An MPI + OpenMP offload parallel n-body code written in C++. The code currently implements a direct method but we are working on a tree based method. Platform portable data structures and memory management is handled by HAMR. The code can write its state to disk in VTK format for visualization and is instrumented with SENSEI for in situ visualziation. The unit system is very flexible and can be specified on the command line. The code can ingest initial conditions in the HDF5 format defined by MAGI. A simple uniform random initial condition is built in and lets the code run with no dependencies for testing and validation.

Compiling

The build system is GNU make based. Make files exist for different compilers and systems. Select one of the Makefiles and modify for your system.

Debendencies

required: MPI, HAMR
optional: OpenMP, CUDA, HDF5, SENSEI

It is recommended to use OpenMP offload as the CPU implemnentation is not full optimized. When the clang compiler is used version 17 later than May 2023 is required. When the nvidia HPC compiler is used version 23.1 or later is required.

Makefiles

| Makefile | Status | | -------- | ------ | | Makefile.nvidia | NVIDIA HPC SDK build for OpenMP offlaod and CUDA. | | Makefile.clang17 | Mainline clang build for OpenMP offload and CUDA. | | Makefile.debug | GCC build for the CPU only. This is a good start. |

Other makefiles found in the repo may or may not work and not be maintained.

Makefile variables

| Option | Description | | ------ | ----------- | | HAMR | The path to the top level directory of the HAMR install. Required. | | CUDA | The path to the CUDA library directory. | | USESENSEI | Enables the SENSEI in situ instrumentation. Optional. | | SENSEI | The path to the top level directory (prefix) of the SENSEI install. Optional. | | USEMAGI | Enables the MAGI HDF5 reader. Optional. | | HDF5FLAGS | Sets the path for HDF5 incudes. Optional. | | HDF5LINK | Sets the path for HDF5 libraries. Optional. |

Preprocessor definitions

| Defiintion | Description | | ---------- | ----------- | | -DNEWTONPP_ENABLE_OMP | Enables OpenMP offload. | | -DNEWTONPP_ENABLE_CUDA | Enable CUDA optimized stream compact algorithm.

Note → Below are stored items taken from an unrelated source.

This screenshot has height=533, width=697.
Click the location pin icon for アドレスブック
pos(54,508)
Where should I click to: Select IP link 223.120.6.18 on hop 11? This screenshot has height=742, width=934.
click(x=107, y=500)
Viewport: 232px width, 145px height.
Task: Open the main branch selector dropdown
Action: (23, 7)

OpenMP must also be enabled. | | -DNEWTONPP_ENABLE_MAGI | Enable MAGI reader for initial conditions. |

Compiling on Perlmutter

| Makefile | Status | | -------- | ------ | | Makefile.perlmutter.nvidia | NVIDIA HPC SDK build for OpenMP offlaod and CUDA. | | Makefile.perlmutter.clang | Mainline clang build for OpenMP offload and CUDA. |

Nvidia HPC Compiler

bash module swap PrgEnv-gnu/8.3.3 PrgEnv-nvidia module swap gpu cpu module swap nvidia/22.7 nvidia/23.1

LLVM Clang >= 17

bash module load llvm/nightly

Running

newtonpp command line arguments:

| Option | Description | | ------ | ----------- | | --G | gravitational constant | | --dt | time step size | | --eps | softening length | | --theta | threshold for reduced representation | | --nits | how many iterations to perform | | --nbodies | the total number of bodies | | --partint | how often to repartition particles | | --magih5 | MAGI file with particle positions | | --magisum | MAGI file with component sizes | | --outdir | where to write the results | | --outint | how often to write results | | --senseixml | a sensei configuration file | | --senseiint | how often to invoke in situ | | --numdevs | how many devices to use per node | | --startdev | the first device to use | | --devstride | the number of devices to skip |

Using the built in uniform random initial condition

mpiexec -np 4 ./newtonpp_clang15_omp --n_its 1000 --out_dir ruic_out --out_int 10 --n_bodies 10000

Using a MAGI initial condition

mpiexec -np 4 ./newtonpp_clang15_omp --magi_file /work/SENSEI/magi/bin/dat/s15.tmp0.h5 --G 4.498466e+00 --dt 0.00001 --n_its 100000000 --out_dir s15_4_gpu --out_int 1000 --eps 0.0

SENSEI in-situ

Currently one needs to use the senseidataarray branch. See PR #101.
To make use of GPU's SENSEI needs to configure HAMR for OpenMP -DHAMR_ENABLE_OPENMP -DHAMR_OPENMP_ARCH=sm_75 (cc75 if using nvc++).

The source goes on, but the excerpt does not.